Le remboursement cible spécifiquement deux catégories de bénéficiaires :
- Les jeunes de moins de 26 ans : sans condition de ressources.
- Les bénéficiaires de la Complémentaire Santé Solidaire (C2S) : quel que soit leur âge.
La mesure ne concerne que les protections dites "durables". Les tampons et serviettes jetables classiques sont exclus du dispositif. Les produits éligibles sont : les culottes menstruelles, les coupes menstruelles (cups), les serviettes hygiéniques lavables. Les produits référencés doivent répondre à des critères de qualité stricts (absence de substances toxiques, labels type Oeko-Tex).
Le montant de la prise en charge se décompose ainsi :
- pour les moins de 26 ans : L’assurance Maladie rembourse 60 % du prix d'achat.
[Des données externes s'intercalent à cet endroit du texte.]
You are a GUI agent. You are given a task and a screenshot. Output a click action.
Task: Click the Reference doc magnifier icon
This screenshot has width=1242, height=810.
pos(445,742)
Les 40 % restants sont généralement couverts par les mutuelles (complémentaires santé).
- Pour les bénéficiaires de la C2S : La prise en charge est intégrale (100 %) avec une dispense d'avance de frais (tiers payant).
Pour obtenir le remboursement, l’achat doit impérativement être effectué en pharmacie. Contrairement à d'autres dispositifs de santé, aucune ordonnance médicale n'est requise. Il suffit de présenter sa carte Vitale à l'officine pour que le remboursement soit déclenché via la télétransmission.